Asymptotic expansion of $\cos x$

I want to determine whether or not $$\cos x$$ has an asymptotic expansion of the form $$\sum_{k=0}^{\infty} \frac{a_k}{x^k}$$ as $$x \to \infty$$ in $$\mathbb{R^+}$$.

This means we are taking the asymptotic series $$\psi_k(x) = x^{-k}$$, but I don't really know how to go about starting this.

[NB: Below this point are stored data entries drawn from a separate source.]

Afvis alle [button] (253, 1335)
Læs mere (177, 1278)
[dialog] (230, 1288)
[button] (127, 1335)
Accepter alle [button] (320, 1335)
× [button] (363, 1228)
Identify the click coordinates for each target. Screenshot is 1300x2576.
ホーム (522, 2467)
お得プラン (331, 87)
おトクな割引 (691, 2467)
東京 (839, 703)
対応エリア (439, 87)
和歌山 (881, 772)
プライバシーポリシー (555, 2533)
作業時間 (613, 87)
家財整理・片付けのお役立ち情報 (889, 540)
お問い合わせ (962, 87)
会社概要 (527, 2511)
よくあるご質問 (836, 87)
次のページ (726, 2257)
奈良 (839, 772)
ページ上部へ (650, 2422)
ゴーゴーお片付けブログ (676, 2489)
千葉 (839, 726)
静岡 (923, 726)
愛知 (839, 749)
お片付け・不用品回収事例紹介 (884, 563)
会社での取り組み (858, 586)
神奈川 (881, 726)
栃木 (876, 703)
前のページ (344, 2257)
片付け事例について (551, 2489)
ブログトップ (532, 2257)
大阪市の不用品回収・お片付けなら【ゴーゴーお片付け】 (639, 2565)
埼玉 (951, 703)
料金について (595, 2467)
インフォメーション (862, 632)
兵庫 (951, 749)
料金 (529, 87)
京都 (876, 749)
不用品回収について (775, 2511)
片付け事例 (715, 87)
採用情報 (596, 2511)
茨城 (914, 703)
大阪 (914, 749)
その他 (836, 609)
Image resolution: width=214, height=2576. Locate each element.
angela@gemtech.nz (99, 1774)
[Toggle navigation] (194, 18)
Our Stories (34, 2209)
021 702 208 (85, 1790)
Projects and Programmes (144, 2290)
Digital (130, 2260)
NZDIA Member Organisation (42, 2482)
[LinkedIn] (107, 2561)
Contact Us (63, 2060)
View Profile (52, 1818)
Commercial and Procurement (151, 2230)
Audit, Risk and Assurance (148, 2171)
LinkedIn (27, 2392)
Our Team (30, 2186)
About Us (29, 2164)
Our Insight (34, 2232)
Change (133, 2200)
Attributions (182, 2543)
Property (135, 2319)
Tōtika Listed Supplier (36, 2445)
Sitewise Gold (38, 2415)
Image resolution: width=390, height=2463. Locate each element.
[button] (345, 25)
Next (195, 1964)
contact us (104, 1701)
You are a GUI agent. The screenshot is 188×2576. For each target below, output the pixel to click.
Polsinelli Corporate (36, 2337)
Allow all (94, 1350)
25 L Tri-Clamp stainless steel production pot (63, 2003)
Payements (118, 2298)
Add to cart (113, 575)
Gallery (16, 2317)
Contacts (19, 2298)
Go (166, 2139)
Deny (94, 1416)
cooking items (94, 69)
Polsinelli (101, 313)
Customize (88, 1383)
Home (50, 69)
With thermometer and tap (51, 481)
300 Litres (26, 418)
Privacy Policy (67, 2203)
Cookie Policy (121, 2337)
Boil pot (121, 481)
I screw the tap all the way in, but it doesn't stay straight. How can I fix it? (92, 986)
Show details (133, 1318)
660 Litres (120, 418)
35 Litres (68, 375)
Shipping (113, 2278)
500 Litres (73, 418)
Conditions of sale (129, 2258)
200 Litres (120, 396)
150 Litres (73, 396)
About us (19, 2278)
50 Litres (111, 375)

• $\cos\left(\frac{1}{x}\right)$ is not a holomorphic function in a neighbourhood of zero: it has an essential singularity there. Commented May 18, 2017 at 18:59
• @JackD'Aurizio But my function is $\cos(x)$, why can we look at $\cos\left(\frac{1}{x}\right)$? Oh, is it that we can look at $\cos(1/x)$ as x tends to 0 as that's the same as $\cos(x)$ as x tends to infinity? Commented May 18, 2017 at 19:01
• @user112495 $\lim_{x\to \infty}\cos(x)$ does NOT exist. Commented May 18, 2017 at 19:01
• Apply the change of variable $x\to\frac{1}{x}$. Assuming that $\cos(x)$ has such expansion, it follows that $\cos\frac{1}{x}$ has a Taylor series at the origin. Commented May 18, 2017 at 19:02
• @JackD'Aurizio very instructive argument! Commented May 18, 2017 at 19:02

$$\lim_{n\to+\infty}\cos (2n\pi)=1$$
$$\lim_{n\to+\infty}\cos (\frac {\pi}{2}+n\pi)=0$$
thus $\lim_{x\to+\infty}\cos (x)$ doesn't exist and so does $\lim_{x\to+\infty}x^n\cos (x)$.